Comment remeubler quatre monuments historiques avec 100 000 euros ? De l’utilité d’une structure de portage du patrimoine mobilier

Quatre ensembles d’œuvres pour quatre monuments historiques. Voici ce que le portage patrimonial pourrait permettre, pour moins de 100 000 euros.

Nous avons suggéré à de multiples reprises au ministère de la Culture la mise en place d’une structure de portage des biens mobiliers, dotée d’un droit de préemption, susceptible d’agir avec célérité sur le marche de l’art au profit du patrimoine contextuel. La préemption doit en effet pouvoir être mise au service des monuments historiques et non des seuls musées...

Loin d’accéder à cette demande, une proposition de loi doit supprimer la possibilité pour la Fondation du Patrimoine d’effectuer des portages patrimoniaux, tant en matière immobilière que mobilière (suppression de l’article L. 143-8 du code du patrimoine). Elle a été entérinée par l’Assemblée Nationale, et doit être examinée en deuxième lecture par le Sénat le 2 mars 2021 (voir ici).

Nous avons déjà montré, dans une analyse complète communiquée aux sénateurs (voir ici), comment ce portage pouvait être utile en matière immobilière. Il aurait ainsi été particulièrement important que le château de Pontchartrain, acheté 7,5 millions par un promoteur pour être revendu à la découpe, puisse être acquis (par expropriation ou, idéalement, par préemption) afin d’être transmis au bon propriétaire assorti d’un cahier des charges (voir ici).

********

#### Ce qu'il faut faire
Citez, s'il vous plaît, le passage du texte sur le portage patrimonial qui va de « Comment remeubler quatre » jusqu'à « 100 000 euros. » inclus.

#### Extrait de données
********

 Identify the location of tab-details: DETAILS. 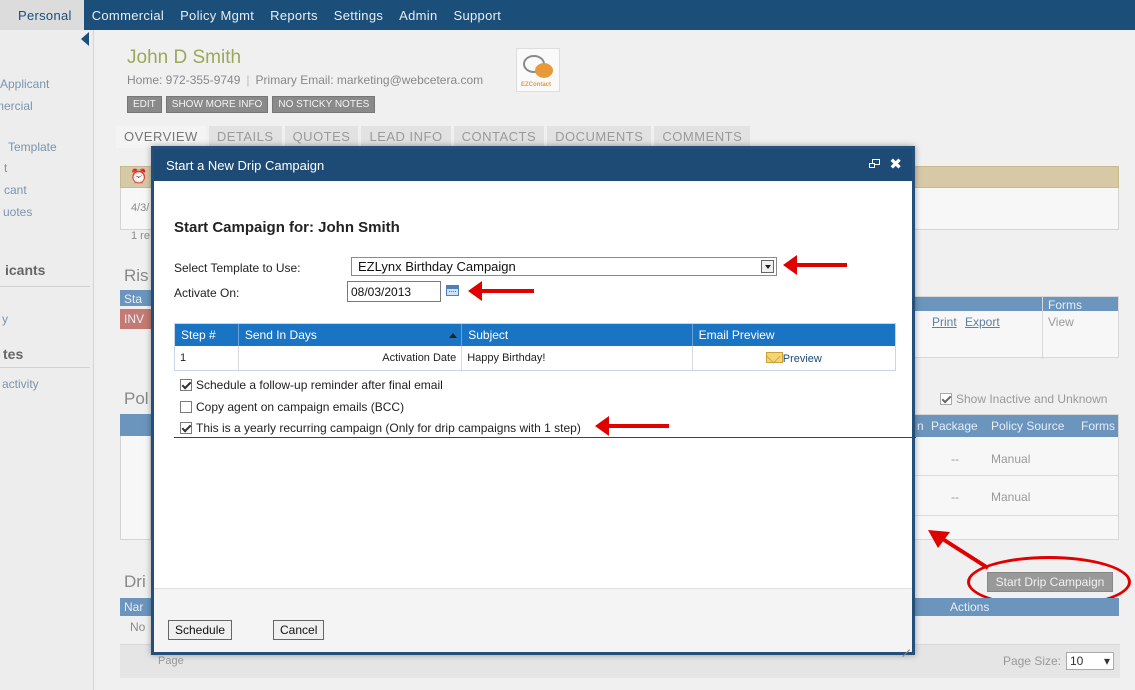
(245, 137).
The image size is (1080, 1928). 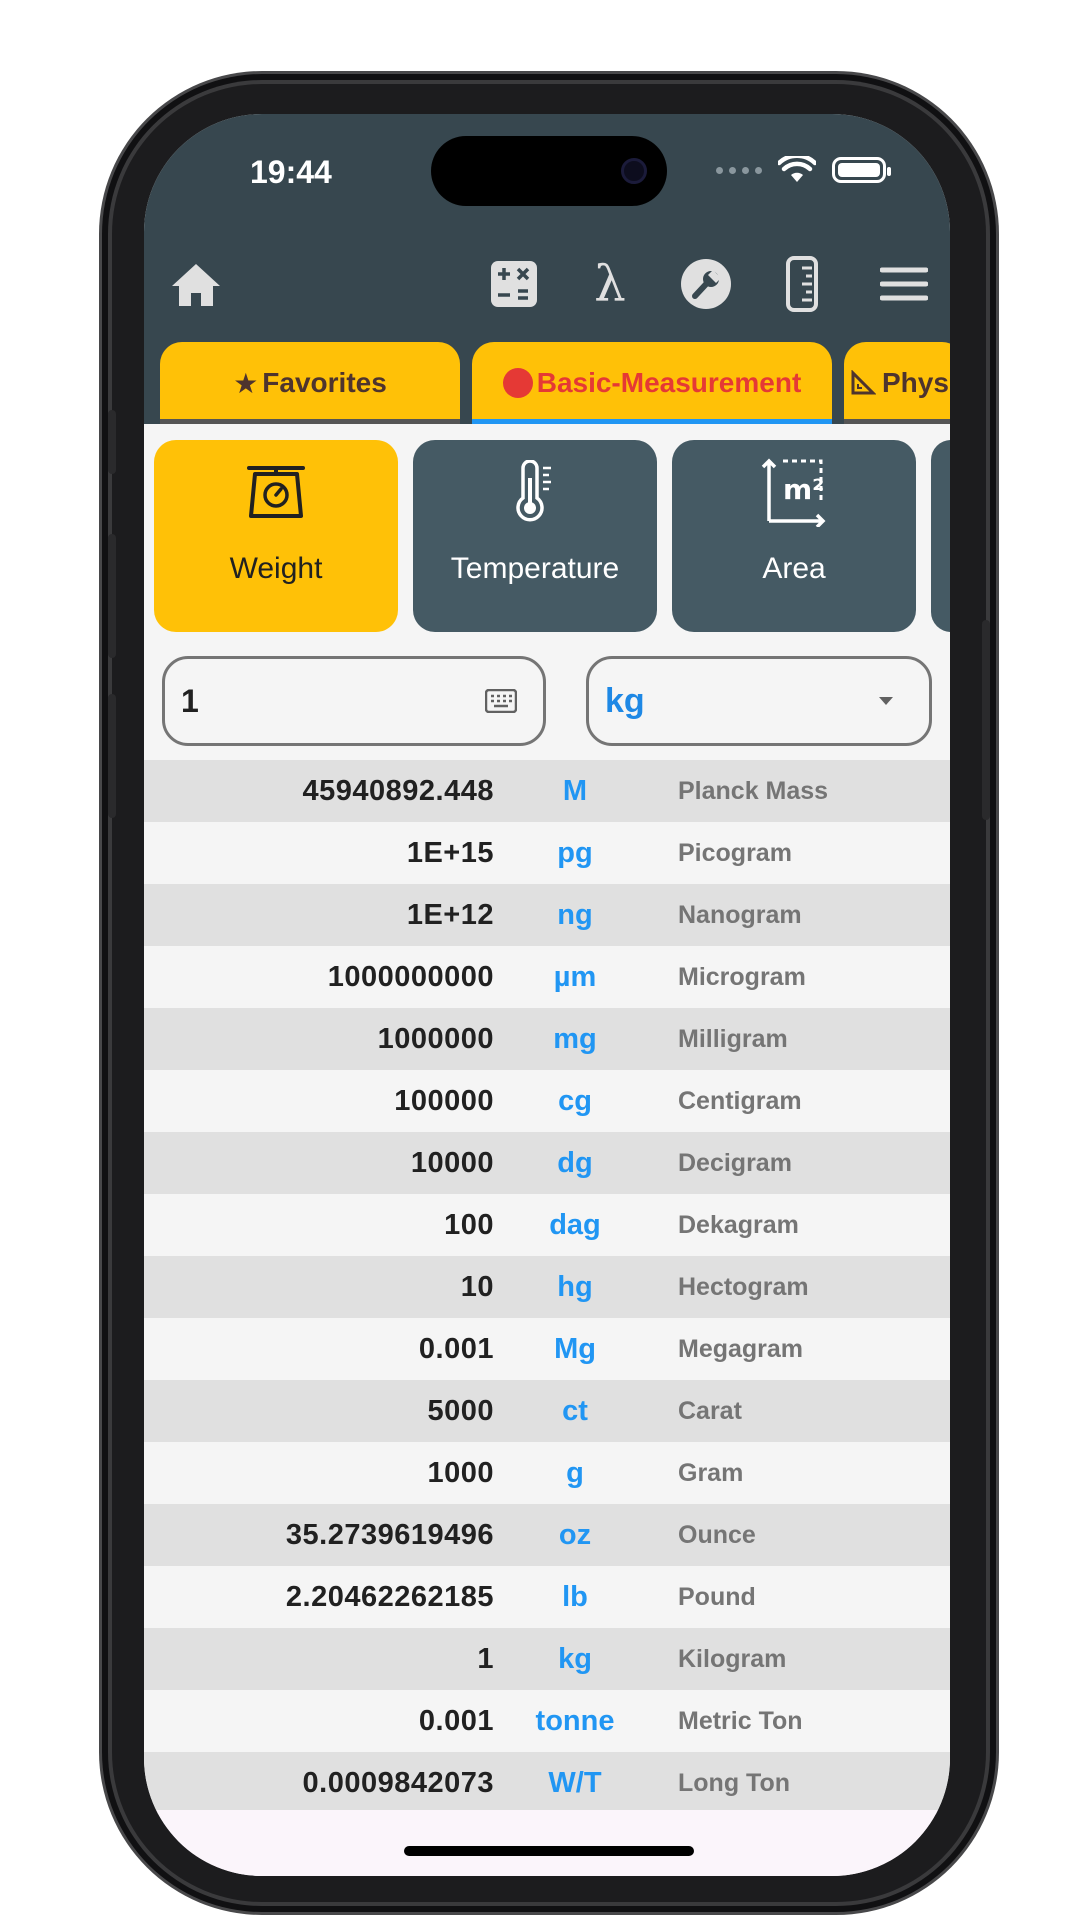 I want to click on result-row: 35.2739619496 oz Ounce, so click(x=547, y=1535).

********

#### Résultat de l'exercice
Comment remeubler quatre monuments historiques avec 100 000 euros ? De l’utilité d’une structure de portage du patrimoine mobilier

Quatre ensembles d’œuvres pour quatre monuments historiques. Voici ce que le portage patrimonial pourrait permettre, pour moins de 100 000 euros.